We've wanted a fence for Bailey since we moved in, but everything else seemed to take preference. With the addition of the pups to our family, we felt we could no longer put it off. The pups have been doing really well on the veranda and we take them out 2 or 3 times a day into the big yard. By using bacon bits as a reward, they're getting good at coming when called, but still getting quite adventurous.
I bought two roles of field fencing and had planned to try to buy some sapodilla fence posts. The problem was that there weren't any posts available, but I did find a pallet of various 8' long sapodilla pieces at Yalbac Lumber. At a dollar a board foot, it was quite a bargain, but, how to get it home???? We tried to find a trailer to haul this load, but nothing was available. The problem was two-fold. First, with the butane tank in our 6' truck bed, our load length was diminished. The second part is that, sapodilla is extremely heavy. Some of these pieces were also ironwood or logwood. We struggled to find an option, but the only one that was available was for us to travel to Iguana Creek, making as many trips as needed. We were able to get almost half the pallet on the truck. Praises to our valiant Toyota Tundra. We decided to take the back road between Spanish Lookout and Bullet Tree. That way we wouldn't be on the "highway" with our heavy load. Sounded good until we got to the hill just past the turn to the ferry. We heard and felt a whoosh and the whole load slipped onto the road. Bummer! The darned bed liner on the truck is slippery. We had thought that the heaviness of the boards would keep them in place, but the hill and the bouncing proved us wrong. We had to start reloading on that hill. When we were part-way finished a van loaded with Mennonite tourists fro ng turned out to be fortuitous as they were aiming for Spanish Lookout without realizing that they were headed in the wrong direction. By stopping to help us, we got them turned in the right direction.

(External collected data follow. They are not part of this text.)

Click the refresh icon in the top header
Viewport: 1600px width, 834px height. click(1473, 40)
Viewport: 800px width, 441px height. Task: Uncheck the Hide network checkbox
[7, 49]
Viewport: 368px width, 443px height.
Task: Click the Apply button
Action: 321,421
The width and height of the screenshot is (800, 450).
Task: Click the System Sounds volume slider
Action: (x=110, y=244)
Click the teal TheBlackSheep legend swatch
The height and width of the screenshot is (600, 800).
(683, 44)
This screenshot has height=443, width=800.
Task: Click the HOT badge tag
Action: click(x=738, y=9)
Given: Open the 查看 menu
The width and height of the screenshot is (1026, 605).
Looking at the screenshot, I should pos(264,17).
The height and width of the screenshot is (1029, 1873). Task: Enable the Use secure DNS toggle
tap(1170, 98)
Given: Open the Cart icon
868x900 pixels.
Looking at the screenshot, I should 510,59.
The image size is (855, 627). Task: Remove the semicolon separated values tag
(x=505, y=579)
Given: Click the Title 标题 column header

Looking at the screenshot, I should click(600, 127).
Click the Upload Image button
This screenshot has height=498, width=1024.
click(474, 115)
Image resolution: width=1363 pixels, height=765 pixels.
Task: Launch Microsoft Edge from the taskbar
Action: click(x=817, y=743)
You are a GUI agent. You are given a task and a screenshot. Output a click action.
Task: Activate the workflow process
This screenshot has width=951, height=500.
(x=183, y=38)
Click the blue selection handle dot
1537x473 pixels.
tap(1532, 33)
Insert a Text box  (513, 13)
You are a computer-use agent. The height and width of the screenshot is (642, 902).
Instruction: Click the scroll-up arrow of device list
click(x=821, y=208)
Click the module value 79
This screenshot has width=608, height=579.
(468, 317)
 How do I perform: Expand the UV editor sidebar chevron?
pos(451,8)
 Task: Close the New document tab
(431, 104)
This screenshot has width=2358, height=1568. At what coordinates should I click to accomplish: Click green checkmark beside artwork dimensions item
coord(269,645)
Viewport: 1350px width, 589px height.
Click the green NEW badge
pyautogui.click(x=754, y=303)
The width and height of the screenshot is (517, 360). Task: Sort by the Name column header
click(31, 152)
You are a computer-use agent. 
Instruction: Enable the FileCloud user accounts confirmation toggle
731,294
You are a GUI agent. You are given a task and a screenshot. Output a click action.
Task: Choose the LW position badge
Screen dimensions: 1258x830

We limped towards Bullet Tree at about 15 miles per hour, stopping every couple of miles to be sure everything was still intact. We were worried about the steep entrance to Paslow Falls Road and then up our road. Even though ours is much improved, it's still steep. Art had the great idea that we back up these steep parts. At Paslow Falls he got out to stop any cars coming our way and I backed up the road. Voila! It worked. I have to thank my training as a long-haul truck driver some years back, for my comfort in driving backwards. The bumps and holes on Paslow Falls Rd., forced us to stop again to adjust the load and then our road up. Art's strategy worked fine as I backed the quarter mile up our road without incident. The really tough part was that we had to off-load the lumber and go back to get the second half. Quite an undertaking for a couple of old duffers all in one day, Before we made this trip we loaded up with all the rope, bungy cords and a come-along. Roberto at Yalbac helped us tie it on and his experience did the trick. I'll just say that, by the time this load was on, it didn't have a prayer of moving an inch. We were able to drive back on the highway, driving carefully, but taking all the hills straight on.
We left this load on the truck and Rene and two of his boys came yesterday and built our fence. What a thrill to be able to let our kids out and not worry that they'll head into the bush. This is just one more job to thank Rene for.